By Brigitte L. Nacos
Don’t underestimate Donald Trump. He is a natural when it comes to reading his audiences—whether in the world of business or politics. But I would be surprised if he hadn’t read some of the literature on manipulating others and the shaping of public opinion.
Day-in and day-out Trump manages his propaganda scheme as skillfully as the “father of public relations” Edward Bernays prescribed in his writings and acted upon in his public relations projects beginning in the 1920s.
Whether dealing with the promotion of consumer goods, policies, or leaders, for Bernays the “engineer of consent [or call it populist or propagandist] must create news. News is not an inanimate thing. It is the overt act that makes news, and news in turn shapes the attitudes and actions of people.”
Writing about the rise of Public Relations in the 1920s and 1930s Stuart Ewen noted, “If news had once been understood as something out there, waiting to be covered, now it was seen as product to be manufactured, something designed and transmitted to bring about a visceral public response.”
In this presidential campaign nobody else comes even close to manufacturing visceral news as successfully as Trump. After all, today social media allow everybody to self-mass communicate.
A huge part of Trump’s propaganda success is simply the mainstream media’s eagerness to report whatever he tweets out to friend and foe. If it were not for the mainstream media that he attacks constantly to the delight of his supporters, most people wouldn’t know what The Donald spreads via his twitter account.
The other day, Jim Rutenberg wrote in the New York Times,
It’s time to stop calling Donald J. Trump’s presidential operation “the Trump campaign.” It would be far more accurate to call it “Trump Productions Inc.” But as Rutenberg correctly noted, Trump is “star, show runner and chief content officer” of an operation providing “multiple running plotlines (War With Megyn Kelly; Peace With Megyn Kelly!), shocking comments (A federal judge can’t be fair to me because he’s of Mexican heritage!) and personal insults (Hillary belongs in jail; that reporter is a sleaze!) that keep Americans glued to their screens.”

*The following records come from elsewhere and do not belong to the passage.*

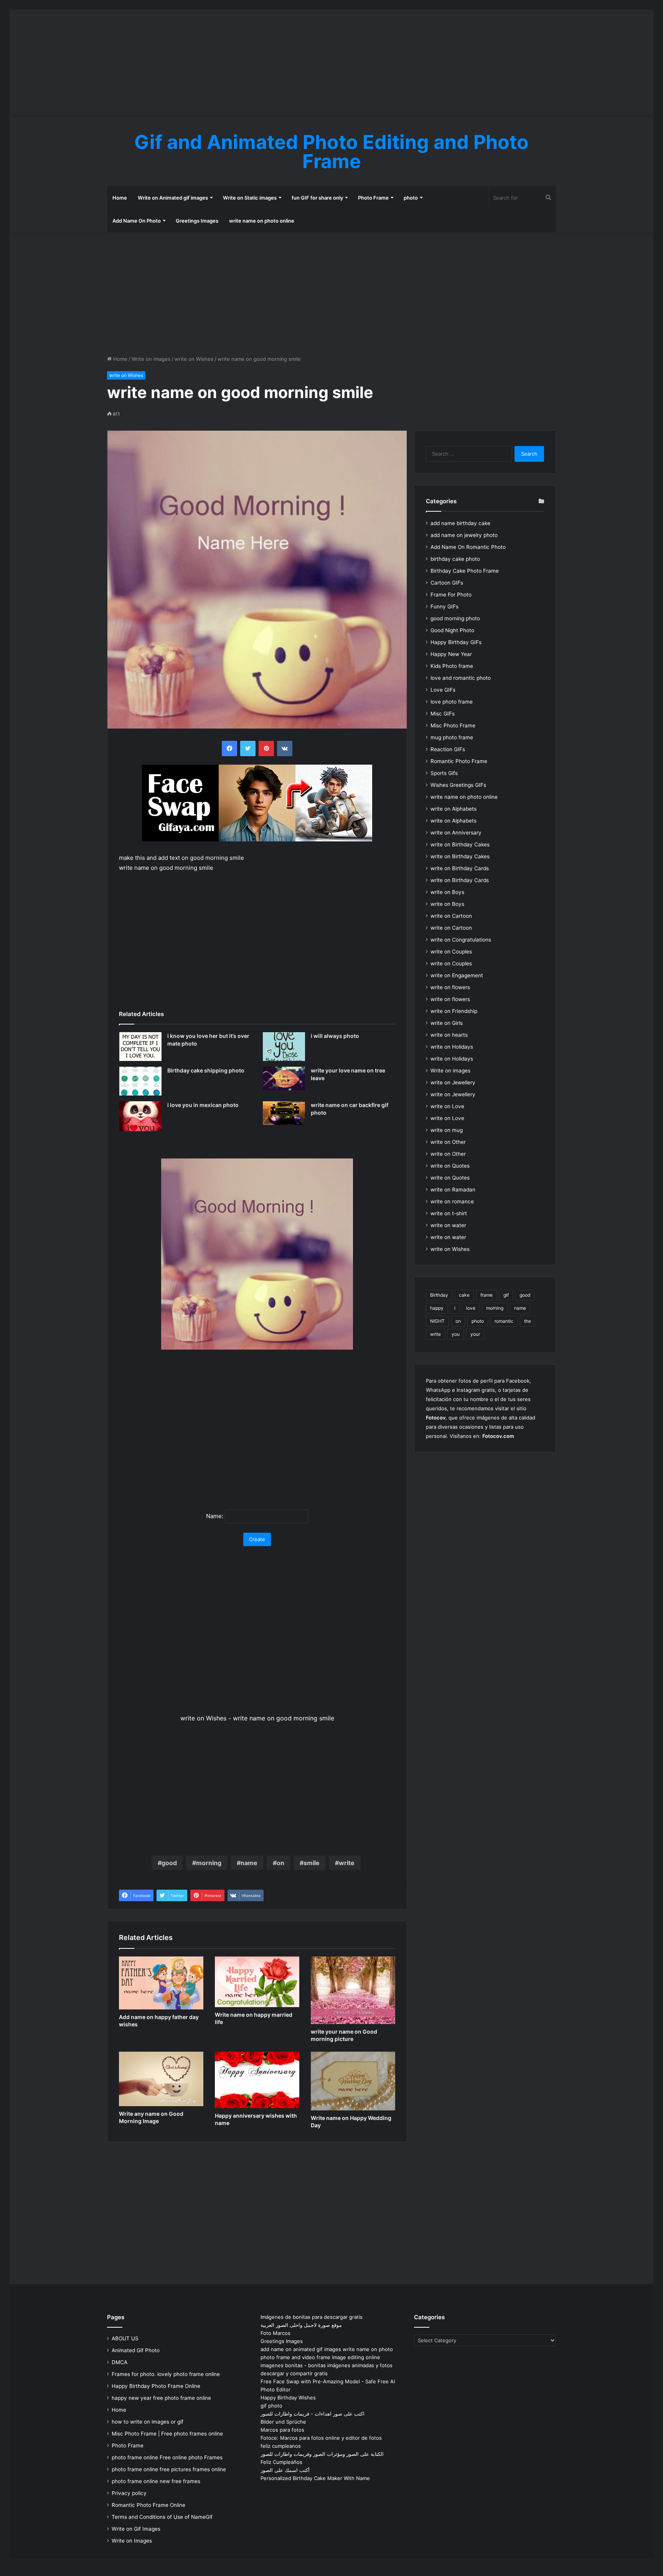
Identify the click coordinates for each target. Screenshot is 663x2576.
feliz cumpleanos (281, 2446)
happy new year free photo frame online (161, 2398)
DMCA (119, 2362)
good (169, 1863)
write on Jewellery (452, 1082)
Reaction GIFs (447, 749)
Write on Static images (250, 198)
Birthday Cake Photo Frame (464, 571)
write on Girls (446, 1023)
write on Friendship (453, 1011)
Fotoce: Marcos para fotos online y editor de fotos (321, 2438)
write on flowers (450, 987)
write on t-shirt (448, 1213)
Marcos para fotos (282, 2430)
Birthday (439, 1295)
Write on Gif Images (136, 2529)
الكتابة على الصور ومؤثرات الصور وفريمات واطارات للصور (322, 2454)
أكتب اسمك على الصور (285, 2470)
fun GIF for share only (317, 198)
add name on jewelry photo (464, 535)
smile (311, 1863)
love (470, 1308)
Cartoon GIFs (446, 583)
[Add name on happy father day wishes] (161, 1982)
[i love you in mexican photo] (140, 1116)
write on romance (452, 1201)
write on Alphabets (453, 809)
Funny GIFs (444, 606)
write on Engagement (456, 975)
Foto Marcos (275, 2333)
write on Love (447, 1106)
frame (486, 1295)
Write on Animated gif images (173, 198)
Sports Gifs (444, 773)
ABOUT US (125, 2338)
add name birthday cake (460, 523)
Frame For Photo (451, 595)
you (456, 1334)
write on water (448, 1225)
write (347, 1863)
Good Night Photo (452, 630)
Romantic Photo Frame (458, 761)
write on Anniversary (456, 832)
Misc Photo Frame (452, 725)
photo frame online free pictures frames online (169, 2469)
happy (437, 1308)
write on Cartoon (451, 916)
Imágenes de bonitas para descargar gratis (312, 2317)
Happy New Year (451, 654)
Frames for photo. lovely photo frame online (166, 2374)
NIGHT (437, 1321)
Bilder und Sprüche (283, 2422)
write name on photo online (261, 221)
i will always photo (335, 1036)
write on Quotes (450, 1166)
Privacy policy (129, 2493)
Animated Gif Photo (136, 2350)
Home (119, 198)
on (280, 1863)
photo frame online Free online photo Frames (167, 2457)
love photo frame (451, 702)
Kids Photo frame (451, 666)
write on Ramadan (452, 1189)
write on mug (446, 1130)
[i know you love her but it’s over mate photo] (140, 1046)
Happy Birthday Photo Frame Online (156, 2386)
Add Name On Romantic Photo (468, 547)
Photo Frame (373, 198)
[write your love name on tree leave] (284, 1079)
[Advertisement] (331, 63)
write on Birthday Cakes (460, 844)
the (527, 1321)
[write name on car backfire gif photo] (284, 1113)
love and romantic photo (460, 678)
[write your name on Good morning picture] (353, 1990)
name (249, 1863)
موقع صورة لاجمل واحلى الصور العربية (301, 2325)
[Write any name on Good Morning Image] (161, 2079)
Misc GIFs (442, 714)
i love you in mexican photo (203, 1105)
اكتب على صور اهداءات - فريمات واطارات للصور (312, 2414)
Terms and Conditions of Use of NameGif (162, 2517)
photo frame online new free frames (156, 2481)
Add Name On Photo (136, 221)
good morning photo (455, 618)
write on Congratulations (460, 940)
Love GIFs (442, 690)
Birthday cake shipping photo (205, 1070)
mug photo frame (451, 737)
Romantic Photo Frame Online (148, 2505)
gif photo (271, 2406)
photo (411, 198)
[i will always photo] (284, 1046)
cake (464, 1295)
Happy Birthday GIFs (456, 642)
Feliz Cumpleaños (281, 2462)
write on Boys (447, 892)
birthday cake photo (455, 559)
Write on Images (132, 2541)
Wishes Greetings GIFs (458, 785)
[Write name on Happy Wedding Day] (353, 2081)
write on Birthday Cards (459, 868)
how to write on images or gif (147, 2422)
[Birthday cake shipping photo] (140, 1081)
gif (506, 1295)
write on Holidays (451, 1047)
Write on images (151, 359)
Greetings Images (197, 221)
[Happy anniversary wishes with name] (257, 2080)
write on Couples (451, 951)
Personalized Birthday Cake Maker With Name (315, 2478)
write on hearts (449, 1035)
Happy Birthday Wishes (288, 2397)
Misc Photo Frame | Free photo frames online (167, 2434)
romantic (504, 1321)
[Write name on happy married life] (257, 1981)
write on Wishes (194, 359)
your (475, 1334)
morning (208, 1863)
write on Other (448, 1142)
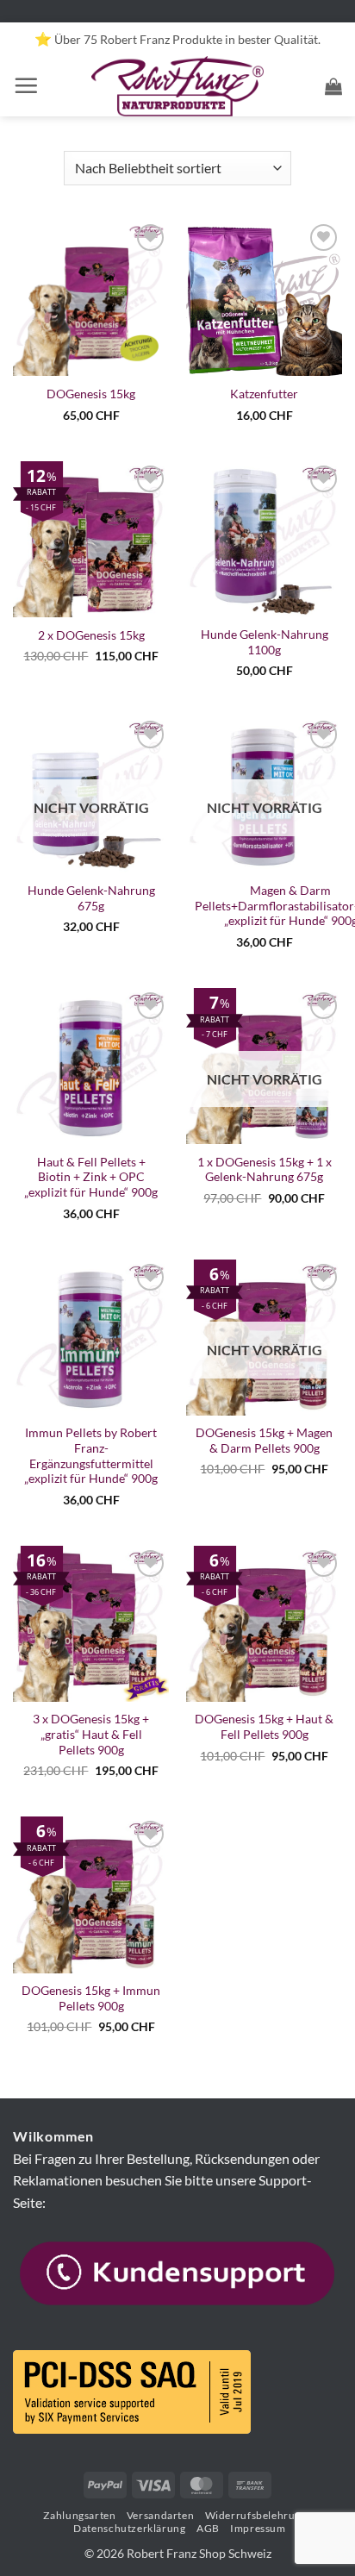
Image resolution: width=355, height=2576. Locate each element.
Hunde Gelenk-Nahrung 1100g (264, 642)
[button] (26, 85)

It does not matter to Trump that the Democratic and Republican establishment as well as pundits condemn his outrageous statements as long as his targeted audience understands and appreciates his words and what they signal.
When Trump said during one public appearance that he loves the poorly educated, from his populist perspective it made sense.
Just like Trump today, last century’s most ruthless and successful propagandists recognized that they needed to tailor their appeals to the masses, not the well-educated.
In “Mein Kampf,” Adolf Hitler wrote,
The art of propaganda lies in understanding the emotional ideas of the great masses and finding, through a psychologically correct form, the way to the attention and thence to the heart of the broad masses. The fact that our bright boys do not understand this merely shows how mentally lazy and conceited they are.
Criticizing Trump for sticking to simple slogans and promises, such as “making America great again” or “building a wall between the U.S. and Mexico” instead of presenting detailed policy programs is unlikely to cost him support--just the opposite. As Joseph Goebbels, Hitler’s Minister of Propaganda, put it, “Propaganda should be popular, not intellectually pleasing. It is not the task of propaganda to discover intellectual truths.”
He also noted that propaganda does not have to be consistent but rather “is always flexible. It says different things here than it does there.”
Seems that there are great similarities between some of the most instructive propaganda playbooks of the past and what Trump practices today.